O artigo de Rego Barros foi escrito logo depois do pito público que o presidente Jair Bolsonaro passou no ministro da Saúde, Eduardo Pazuello, o general que se viu no constrangimento de ter um protocolo de intenções assinado por sua pasta desautorizado pelo presidente da República, num tema tão caro à sociedade como a vacina contra a covid-19. Já estava escrito, vale dizer, quando a revista Época trouxe reportagem de Guilherme Amado, contando os bastidores dos encontros do presidente com advogadas de seu filho, o senador Flávio Bolsonaro, e autoridades da área de inteligência do governo. Portanto, avisam alguns, quem tentar levar para esse lado estará num terreno que o general não pisou.

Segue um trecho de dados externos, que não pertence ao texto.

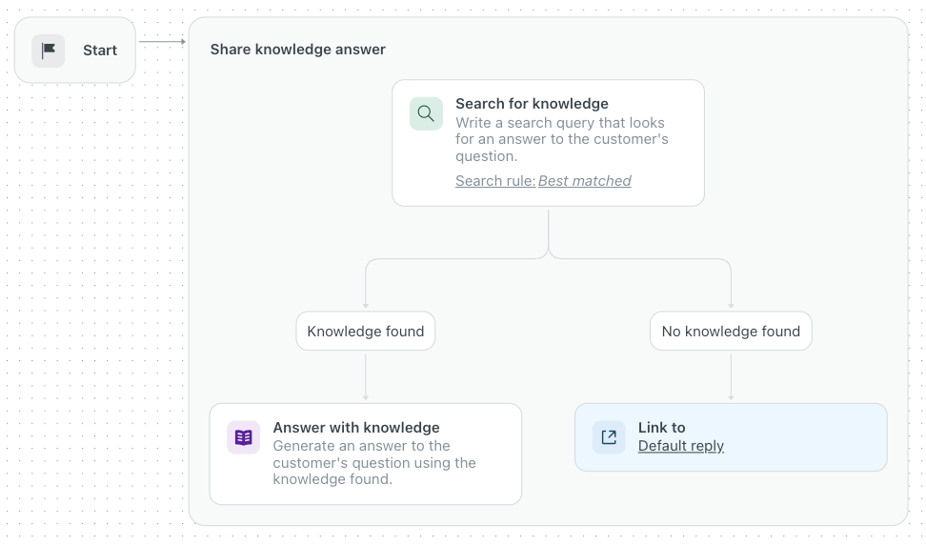The image size is (926, 545).
Task: Click the search query description text
Action: coord(562,139)
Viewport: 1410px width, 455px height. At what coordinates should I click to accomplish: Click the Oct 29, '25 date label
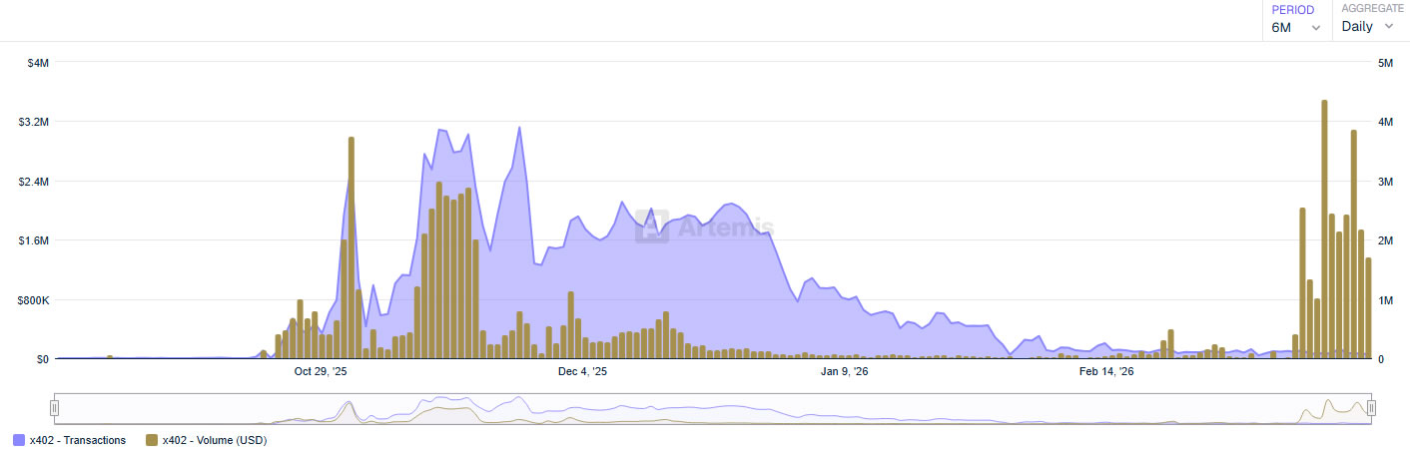tap(321, 372)
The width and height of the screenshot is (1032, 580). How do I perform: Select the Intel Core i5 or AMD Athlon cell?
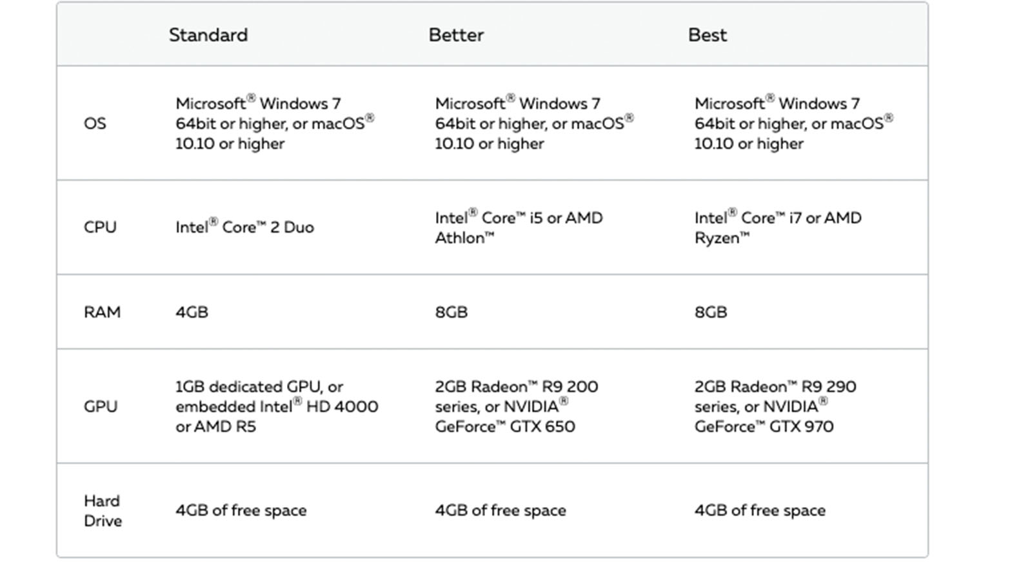(519, 227)
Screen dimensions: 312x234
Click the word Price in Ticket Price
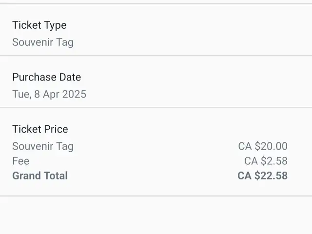56,129
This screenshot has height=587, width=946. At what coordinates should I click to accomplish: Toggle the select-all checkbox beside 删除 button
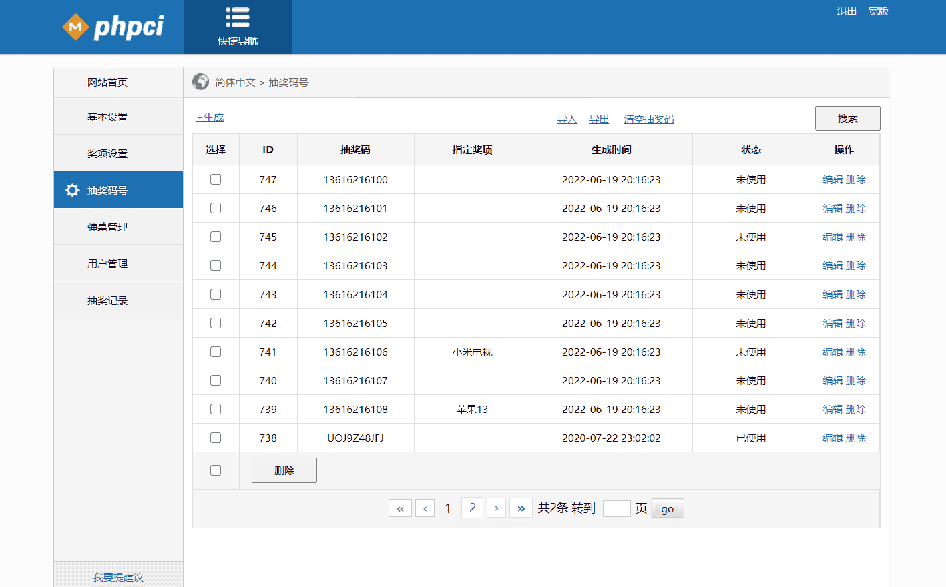pyautogui.click(x=216, y=470)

A lição deixa clara ainda a necessidade de, na falta de alguém que discorde do presidente e lhe alerte sobre determinadas atitudes, o funcionamento de todas as instituições é fundamental. “As demais instituições dessa república — parte da tríade do poder — precisarão, então, blindar-se contra os atos indecorosos, desalinhados dos interesses da sociedade, que advirão como decisões do “imperador imortal”. Deverão ser firmes, não recuar diante de pressões”. No Supremo Tribunal Federal (STF) e na cúpula do Parlamento ficou a sensação de que as críticas às instituições não terão eco na caserna. Até aqui, o Planalto fez “cara de paisagem”. Diz o ditado, quem cala, consente.